Objectif - Recopiez mot pour mot l'ensemble des données ci-dessous, ligne par ligne, sans en changer un seul caractère.

Données de l'exercice -
· · · ·

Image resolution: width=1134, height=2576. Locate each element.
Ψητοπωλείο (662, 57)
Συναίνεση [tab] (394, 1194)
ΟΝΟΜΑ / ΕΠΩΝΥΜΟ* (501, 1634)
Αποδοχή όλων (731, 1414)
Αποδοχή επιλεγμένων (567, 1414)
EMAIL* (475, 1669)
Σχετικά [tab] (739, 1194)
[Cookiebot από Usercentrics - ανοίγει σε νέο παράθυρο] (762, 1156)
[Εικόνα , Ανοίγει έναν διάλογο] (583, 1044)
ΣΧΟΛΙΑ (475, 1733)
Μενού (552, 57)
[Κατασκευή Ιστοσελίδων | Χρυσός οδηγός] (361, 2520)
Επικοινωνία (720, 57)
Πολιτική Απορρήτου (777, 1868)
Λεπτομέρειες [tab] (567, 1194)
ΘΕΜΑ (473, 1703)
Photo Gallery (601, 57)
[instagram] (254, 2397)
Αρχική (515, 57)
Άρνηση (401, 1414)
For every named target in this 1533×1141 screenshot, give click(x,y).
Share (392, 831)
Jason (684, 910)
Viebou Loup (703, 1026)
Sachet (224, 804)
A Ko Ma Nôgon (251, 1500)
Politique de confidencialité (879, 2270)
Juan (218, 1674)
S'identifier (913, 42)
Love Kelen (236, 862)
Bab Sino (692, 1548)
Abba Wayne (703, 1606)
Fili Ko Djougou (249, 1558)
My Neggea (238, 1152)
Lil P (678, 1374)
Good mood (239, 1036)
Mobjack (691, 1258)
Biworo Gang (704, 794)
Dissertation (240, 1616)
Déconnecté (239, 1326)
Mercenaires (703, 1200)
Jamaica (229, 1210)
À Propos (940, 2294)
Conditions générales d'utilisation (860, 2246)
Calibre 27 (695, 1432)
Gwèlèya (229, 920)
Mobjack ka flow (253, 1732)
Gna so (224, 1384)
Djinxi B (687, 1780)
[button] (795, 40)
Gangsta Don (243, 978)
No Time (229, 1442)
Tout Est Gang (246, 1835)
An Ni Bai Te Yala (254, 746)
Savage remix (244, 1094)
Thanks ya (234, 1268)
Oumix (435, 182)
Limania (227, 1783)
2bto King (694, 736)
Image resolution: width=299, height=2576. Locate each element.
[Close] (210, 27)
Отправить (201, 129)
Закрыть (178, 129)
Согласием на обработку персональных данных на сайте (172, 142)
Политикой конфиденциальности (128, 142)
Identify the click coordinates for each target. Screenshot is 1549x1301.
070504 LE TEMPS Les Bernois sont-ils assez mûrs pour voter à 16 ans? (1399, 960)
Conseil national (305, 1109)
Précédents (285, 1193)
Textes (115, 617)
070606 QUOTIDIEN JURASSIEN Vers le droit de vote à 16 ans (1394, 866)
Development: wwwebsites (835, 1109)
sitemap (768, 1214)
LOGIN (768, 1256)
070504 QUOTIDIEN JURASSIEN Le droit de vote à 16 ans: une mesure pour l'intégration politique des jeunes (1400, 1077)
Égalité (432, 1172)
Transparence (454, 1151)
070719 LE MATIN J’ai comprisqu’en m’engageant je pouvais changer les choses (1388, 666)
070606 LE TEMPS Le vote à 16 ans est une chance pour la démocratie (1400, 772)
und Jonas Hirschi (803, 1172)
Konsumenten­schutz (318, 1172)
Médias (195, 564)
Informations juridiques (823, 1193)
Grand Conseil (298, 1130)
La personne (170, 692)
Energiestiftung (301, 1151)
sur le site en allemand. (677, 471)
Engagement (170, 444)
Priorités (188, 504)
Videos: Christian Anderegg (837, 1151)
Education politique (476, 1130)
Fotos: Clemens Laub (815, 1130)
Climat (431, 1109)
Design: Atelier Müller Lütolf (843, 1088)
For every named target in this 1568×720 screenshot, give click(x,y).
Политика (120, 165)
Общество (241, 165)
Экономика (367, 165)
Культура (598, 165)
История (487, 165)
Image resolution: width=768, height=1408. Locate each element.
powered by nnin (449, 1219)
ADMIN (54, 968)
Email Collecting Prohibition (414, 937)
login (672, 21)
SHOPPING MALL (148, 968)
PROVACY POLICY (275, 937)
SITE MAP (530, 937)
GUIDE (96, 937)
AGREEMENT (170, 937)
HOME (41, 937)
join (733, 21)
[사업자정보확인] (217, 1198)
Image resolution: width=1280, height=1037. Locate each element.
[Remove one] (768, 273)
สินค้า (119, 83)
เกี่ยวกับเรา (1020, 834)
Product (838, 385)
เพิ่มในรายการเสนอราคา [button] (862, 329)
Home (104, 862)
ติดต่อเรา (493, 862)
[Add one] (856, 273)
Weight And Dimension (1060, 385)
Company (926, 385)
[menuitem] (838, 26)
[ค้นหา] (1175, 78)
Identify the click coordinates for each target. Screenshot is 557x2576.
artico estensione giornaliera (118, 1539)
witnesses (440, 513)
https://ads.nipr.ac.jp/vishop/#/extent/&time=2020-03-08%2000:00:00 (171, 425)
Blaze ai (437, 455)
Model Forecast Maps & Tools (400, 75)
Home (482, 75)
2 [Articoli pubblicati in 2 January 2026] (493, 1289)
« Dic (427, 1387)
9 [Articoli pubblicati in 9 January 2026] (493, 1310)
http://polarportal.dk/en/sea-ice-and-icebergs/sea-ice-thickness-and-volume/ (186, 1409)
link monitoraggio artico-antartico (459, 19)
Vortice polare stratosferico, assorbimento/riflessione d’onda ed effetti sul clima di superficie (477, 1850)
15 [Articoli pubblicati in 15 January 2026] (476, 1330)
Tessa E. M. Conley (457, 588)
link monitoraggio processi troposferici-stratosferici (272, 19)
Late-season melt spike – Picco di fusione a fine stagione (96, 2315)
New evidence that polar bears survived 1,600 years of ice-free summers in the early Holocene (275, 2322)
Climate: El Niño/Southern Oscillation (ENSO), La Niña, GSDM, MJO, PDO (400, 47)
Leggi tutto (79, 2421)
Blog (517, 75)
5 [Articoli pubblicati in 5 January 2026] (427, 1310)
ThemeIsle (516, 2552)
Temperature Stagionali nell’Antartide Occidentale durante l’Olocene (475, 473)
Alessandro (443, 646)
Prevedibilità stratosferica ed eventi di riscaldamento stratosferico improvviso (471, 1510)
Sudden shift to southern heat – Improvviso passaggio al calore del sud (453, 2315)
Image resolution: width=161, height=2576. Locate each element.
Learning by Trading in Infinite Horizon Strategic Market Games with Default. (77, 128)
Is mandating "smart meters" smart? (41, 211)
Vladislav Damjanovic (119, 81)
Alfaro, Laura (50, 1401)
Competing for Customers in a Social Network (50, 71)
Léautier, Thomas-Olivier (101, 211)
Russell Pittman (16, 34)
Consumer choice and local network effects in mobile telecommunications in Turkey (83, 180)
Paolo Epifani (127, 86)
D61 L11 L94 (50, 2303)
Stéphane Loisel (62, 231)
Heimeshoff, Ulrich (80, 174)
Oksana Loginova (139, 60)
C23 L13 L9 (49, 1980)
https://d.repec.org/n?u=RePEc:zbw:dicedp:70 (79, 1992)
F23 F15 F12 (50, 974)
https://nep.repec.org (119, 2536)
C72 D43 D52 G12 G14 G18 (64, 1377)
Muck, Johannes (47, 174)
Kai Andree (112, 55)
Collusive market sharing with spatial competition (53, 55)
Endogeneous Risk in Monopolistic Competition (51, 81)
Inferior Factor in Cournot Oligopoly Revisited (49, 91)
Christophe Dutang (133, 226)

· · · ·

Réponse -
Image resolution: width=1134, height=2576. Locate each element.
Ψητοπωλείο (662, 57)
Συναίνεση [tab] (394, 1194)
ΟΝΟΜΑ / ΕΠΩΝΥΜΟ* (501, 1634)
Αποδοχή όλων (731, 1414)
Αποδοχή επιλεγμένων (567, 1414)
EMAIL* (475, 1669)
Σχετικά [tab] (739, 1194)
[Cookiebot από Usercentrics - ανοίγει σε νέο παράθυρο] (762, 1156)
[Εικόνα , Ανοίγει έναν διάλογο] (583, 1044)
ΣΧΟΛΙΑ (475, 1733)
Μενού (552, 57)
[Κατασκευή Ιστοσελίδων | Χρυσός οδηγός] (361, 2520)
Επικοινωνία (720, 57)
Πολιτική Απορρήτου (777, 1868)
Λεπτομέρειες [tab] (567, 1194)
ΘΕΜΑ (473, 1703)
Photo Gallery (601, 57)
[instagram] (254, 2397)
Αρχική (515, 57)
Άρνηση (401, 1414)
For every named target in this 1533×1141 screenshot, give click(x,y).
Share (392, 831)
Jason (684, 910)
Viebou Loup (703, 1026)
Sachet (224, 804)
A Ko Ma Nôgon (251, 1500)
Politique de confidencialité (879, 2270)
Juan (218, 1674)
S'identifier (913, 42)
Love Kelen (236, 862)
Bab Sino (692, 1548)
Abba Wayne (703, 1606)
Fili Ko Djougou (249, 1558)
My Neggea (238, 1152)
Lil P (678, 1374)
Good mood (239, 1036)
Mobjack (691, 1258)
Biworo Gang (704, 794)
Dissertation (240, 1616)
Déconnecté (239, 1326)
Mercenaires (703, 1200)
Jamaica (229, 1210)
À Propos (940, 2294)
Conditions générales d'utilisation (860, 2246)
Calibre 27 (695, 1432)
Gwèlèya (229, 920)
Mobjack ka flow (253, 1732)
Gna so (224, 1384)
Djinxi B (687, 1780)
[button] (795, 40)
Gangsta Don (243, 978)
No Time (229, 1442)
Tout Est Gang (246, 1835)
An Ni Bai Te Yala (254, 746)
Savage remix (244, 1094)
Thanks ya (234, 1268)
Oumix (435, 182)
Limania (227, 1783)
2bto King (694, 736)
Image resolution: width=299, height=2576. Locate each element.
[Close] (210, 27)
Отправить (201, 129)
Закрыть (178, 129)
Согласием на обработку персональных данных на сайте (172, 142)
Политикой конфиденциальности (128, 142)
Identify the click coordinates for each target. Screenshot is 1549x1301.
070504 LE TEMPS Les Bernois sont-ils assez mûrs pour voter à 16 ans? (1399, 960)
Conseil national (305, 1109)
Précédents (285, 1193)
Textes (115, 617)
070606 QUOTIDIEN JURASSIEN Vers le droit de vote à 16 ans (1394, 866)
Development: wwwebsites (835, 1109)
sitemap (768, 1214)
LOGIN (768, 1256)
070504 QUOTIDIEN JURASSIEN Le droit de vote à 16 ans: une mesure pour l'intégration politique des jeunes (1400, 1077)
Égalité (432, 1172)
Transparence (454, 1151)
070719 LE MATIN J’ai comprisqu’en m’engageant je pouvais changer les choses (1388, 666)
070606 LE TEMPS Le vote à 16 ans est une chance pour la démocratie (1400, 772)
und Jonas Hirschi (803, 1172)
Konsumenten­schutz (318, 1172)
Médias (195, 564)
Informations juridiques (823, 1193)
Grand Conseil (298, 1130)
La personne (170, 692)
Energiestiftung (301, 1151)
sur le site en allemand. (677, 471)
Engagement (170, 444)
Priorités (188, 504)
Videos: Christian Anderegg (837, 1151)
Education politique (476, 1130)
Fotos: Clemens Laub (815, 1130)
Climat (431, 1109)
Design: Atelier Müller Lütolf (843, 1088)
For every named target in this 1568×720 screenshot, give click(x,y).
Политика (120, 165)
Общество (241, 165)
Экономика (367, 165)
Культура (598, 165)
История (487, 165)
Image resolution: width=768, height=1408. Locate each element.
powered by nnin (449, 1219)
ADMIN (54, 968)
Email Collecting Prohibition (414, 937)
login (672, 21)
SHOPPING MALL (148, 968)
PROVACY POLICY (275, 937)
SITE MAP (530, 937)
GUIDE (96, 937)
AGREEMENT (170, 937)
HOME (41, 937)
join (733, 21)
[사업자정보확인] (217, 1198)
Image resolution: width=1280, height=1037. Locate each element.
[Remove one] (768, 273)
สินค้า (119, 83)
เกี่ยวกับเรา (1020, 834)
Product (838, 385)
เพิ่มในรายการเสนอราคา [button] (862, 329)
Home (104, 862)
ติดต่อเรา (493, 862)
[Add one] (856, 273)
Weight And Dimension (1060, 385)
Company (926, 385)
[menuitem] (838, 26)
[ค้นหา] (1175, 78)
Identify the click coordinates for each target. Screenshot is 557x2576.
artico estensione giornaliera (118, 1539)
witnesses (440, 513)
https://ads.nipr.ac.jp/vishop/#/extent/&time=2020-03-08%2000:00:00 (171, 425)
Blaze ai (437, 455)
Model Forecast Maps & Tools (400, 75)
Home (482, 75)
2 [Articoli pubblicati in 2 January 2026] (493, 1289)
« Dic (427, 1387)
9 [Articoli pubblicati in 9 January 2026] (493, 1310)
http://polarportal.dk/en/sea-ice-and-icebergs/sea-ice-thickness-and-volume/ (186, 1409)
link monitoraggio artico-antartico (459, 19)
Vortice polare stratosferico, assorbimento/riflessione d’onda ed effetti sul clima di superficie (477, 1850)
15 [Articoli pubblicati in 15 January 2026] (476, 1330)
Tessa E. M. Conley (457, 588)
link monitoraggio processi troposferici-stratosferici (272, 19)
Late-season melt spike – Picco di fusione a fine stagione (96, 2315)
New evidence that polar bears survived 1,600 years of ice-free summers in the early Holocene (275, 2322)
Climate: El Niño/Southern Oscillation (ENSO), La Niña, GSDM, MJO, PDO (400, 47)
Leggi tutto (79, 2421)
Blog (517, 75)
5 [Articoli pubblicati in 5 January 2026] (427, 1310)
ThemeIsle (516, 2552)
Temperature Stagionali nell’Antartide Occidentale durante l’Olocene (475, 473)
Alessandro (443, 646)
Prevedibilità stratosferica ed eventi di riscaldamento stratosferico improvviso (471, 1510)
Sudden shift to southern heat – Improvviso passaggio al calore del sud (453, 2315)
Image resolution: width=161, height=2576. Locate each element.
Learning by Trading in Infinite Horizon Strategic Market Games with Default. (77, 128)
Is mandating "smart meters" smart? (41, 211)
Vladislav Damjanovic (119, 81)
Alfaro, Laura (50, 1401)
Competing for Customers in a Social Network (50, 71)
Léautier, Thomas-Olivier (101, 211)
Russell Pittman (16, 34)
Consumer choice and local network effects in mobile telecommunications in Turkey (83, 180)
Paolo Epifani (127, 86)
D61 L11 L94 (50, 2303)
Stéphane Loisel (62, 231)
Heimeshoff, Ulrich (80, 174)
Oksana Loginova (139, 60)
C23 L13 L9 (49, 1980)
https://d.repec.org/n?u=RePEc:zbw:dicedp:70 (79, 1992)
F23 F15 F12 (50, 974)
https://nep.repec.org (119, 2536)
C72 D43 D52 G12 G14 G18 (64, 1377)
Muck, Johannes (47, 174)
Kai Andree (112, 55)
Collusive market sharing with spatial competition (53, 55)
Endogeneous Risk in Monopolistic Competition (51, 81)
Inferior Factor in Cournot Oligopoly Revisited (49, 91)
Christophe Dutang (133, 226)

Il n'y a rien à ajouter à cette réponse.